In 1988, Walker released his second HighTone album, The Gift .which ranks as one of his very best recordings to this day.  He wrote several of the tracks himself, among them highlights like "One Time Around," the moving title track, and "Main Goal."  His bass player, Henry Oden, wrote "Shade Tree Mechanic," and co-wrote a couple of others, such as "1/4 to 3."  Walker's band, the Bosstalkers (Oden, Kelvin Dixon - drums, Jimi Stewart - keys) were impeccable in support and Walker even got a hand from the Memphis Horns on several tracks (Los Lobos' Steve Berlin played sax on "Mama Didn't Raise No Fool").  Even on his second effort, you get the sense that Walker was striving to improve and add new facets to his brand of blues.  The vocals and guitar work was as powerful as his previous release, but the addition of the horns on several songs moves Walker's sound more toward an urban setting.  The Gift made many critics' Top Ten list for 1988 and deservedly so.






1989's Blue Soul saw Walker expanding his sound even more.  "Prove Your Love" featured Melvin Booker and Donnie Boone from the Spiritual Corinthians on background vocals, giving the track a really nice R&B vibe.  Tracks like "T.L.C." and "Personal Baby" are in a similar R&B/soul vein and Walker shows that he's a very good soul singer on these tunes.  Another member of Los Lobos, David Hidalgo, contributed accordion to the swampy "Ain't Nothin' Goin' On."  Walker wrote or co-wrote eight of the nine tracks on Blue Soul, and he really impresses on the slow blues, "City of Angels," and the acoustic closer, "I'll Get To Heaven On My Own," his first foray into the country blues style, but definitely not his last.  When I first heard Blue Soul, I figured that it would be the one to get Joe Louis Walker over.......move him not only to the top of the heap in the Blues World, but maybe get him some attention similar to what Robert Cray had received a few years earlier.  It was an amazingly well-balanced release.







Blue Soul completed Walker's HighTone work in the studio, but the label released a pair of live albums in 1991 and 1992, capturing the singer/guitarist in peak form during a November, 1990 set at Boz Scaggs' San Francisco nightclub, Slim's.  Live at Slim's Vol. 1 and Vol. 2 are a mix of Walker's more popular original tunes from his albums and some interesting takes on cover tunes.  Walker rarely does cover tunes on his albums because, as he said in Living Blues back in 1989,....

"Yeah, I don't do cover songs (on recordings).  I do some of them live.  I have a real theory about 'em (covers).  I can't do 'em better than they've been done.  But what I do sometimes live - I change them."
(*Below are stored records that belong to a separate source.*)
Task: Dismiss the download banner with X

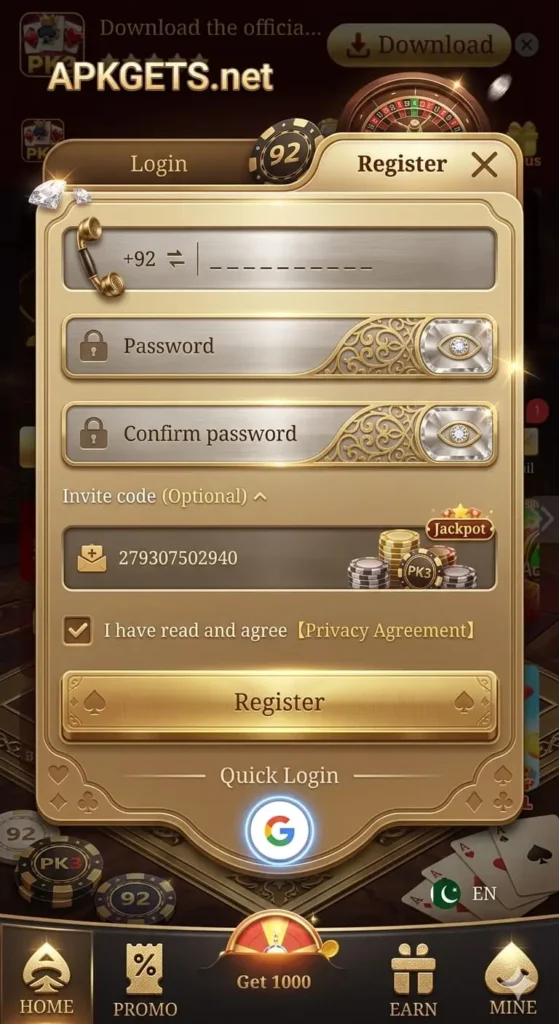Action: [x=526, y=45]
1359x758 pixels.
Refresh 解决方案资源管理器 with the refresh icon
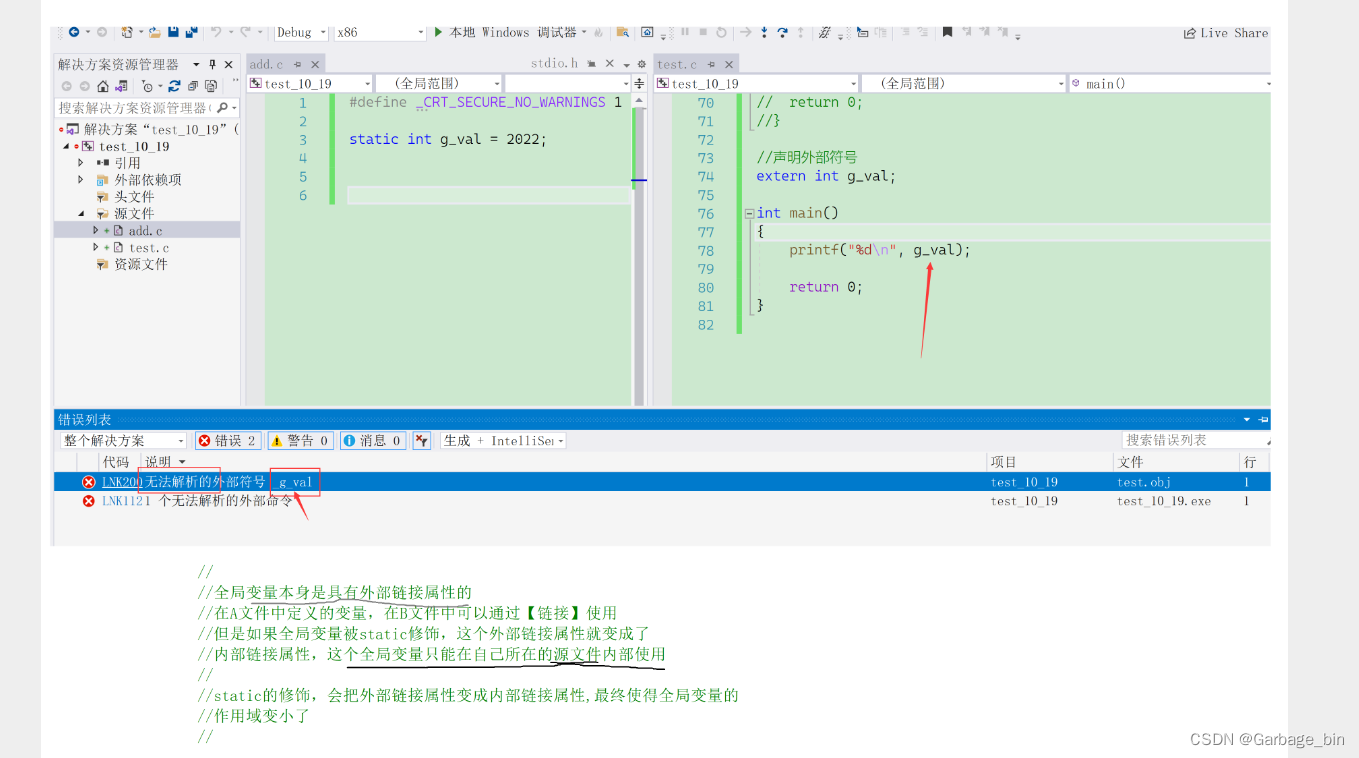pos(175,85)

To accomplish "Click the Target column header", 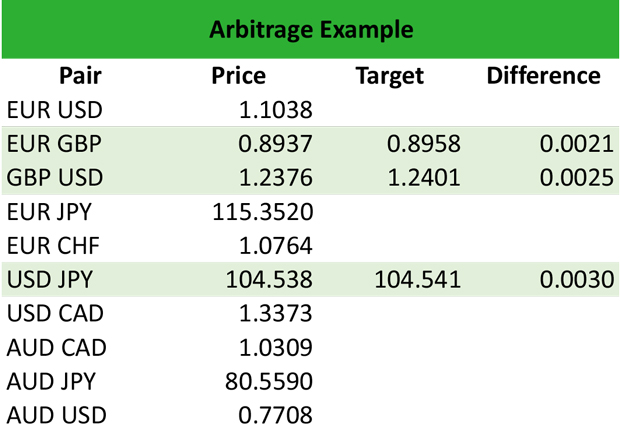I will [x=390, y=76].
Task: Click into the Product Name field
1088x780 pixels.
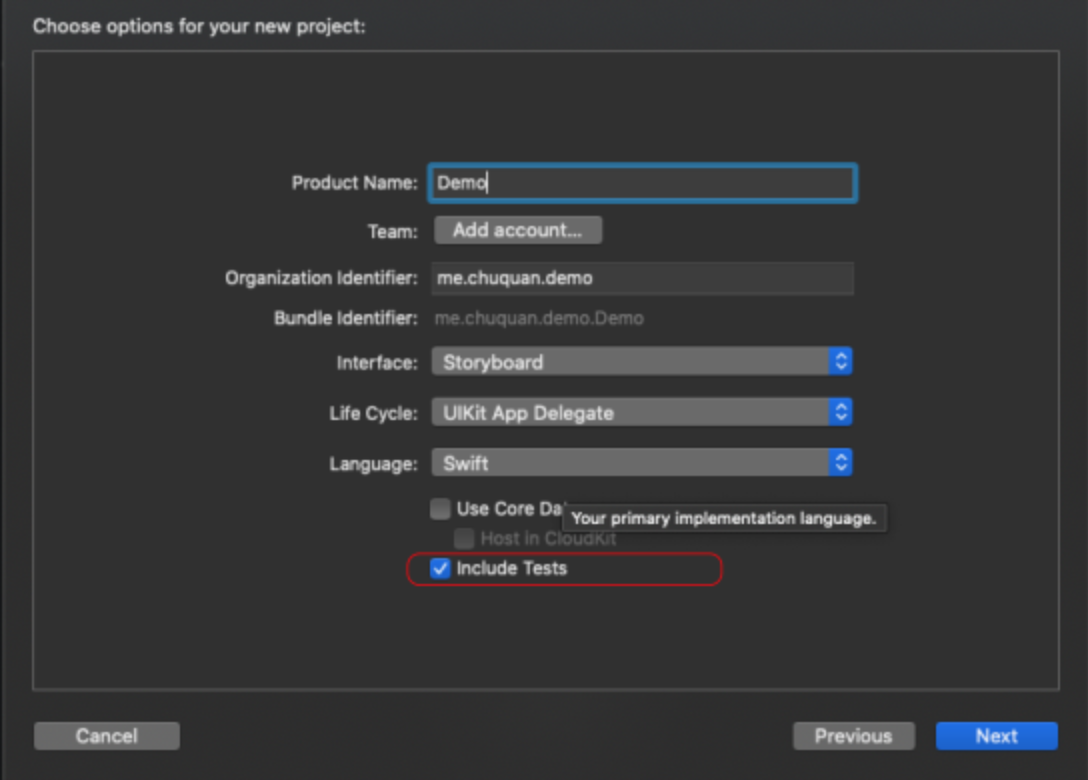Action: (x=642, y=183)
On these live albums, he does several covers with the occasional twist, including Clifton Chenier's "Hot Tamale Baby," "Little By Little" (with harp from guest Huey Lewis), and "Don't Mess Up A Good Thing" (a duet with Angela Strehli) on Vol. 1.  On Vol. 2, he covers Ray Charles ("Don't Know You"), Earl Hooker (an incredible version of "Blue Guitar"), Little Milton ("Love At First Sight"), and the Rosco Gordon favorite "Just A Little Bit."  HighTone combined the high points of these two sets into one disc (plus three previously unreleased tracks), Heritage of the Blues: Ridin' High Live, in 2003.







The live recordings brought Walker's HighTone era to a close.  When he next resurfaced in the studio, he had signed with Verve Records and was recording on their Gitanes subsidiary, releasing Blues Survivor in 1993.  Friday Blues Fix will look at this phase of JLW's recording career in a future post, but for any fans who have recently become familiar with Walker through his recent recordings for Alligator or Stony Plain, the HighTone recordings are as impressive and original as his more recent work.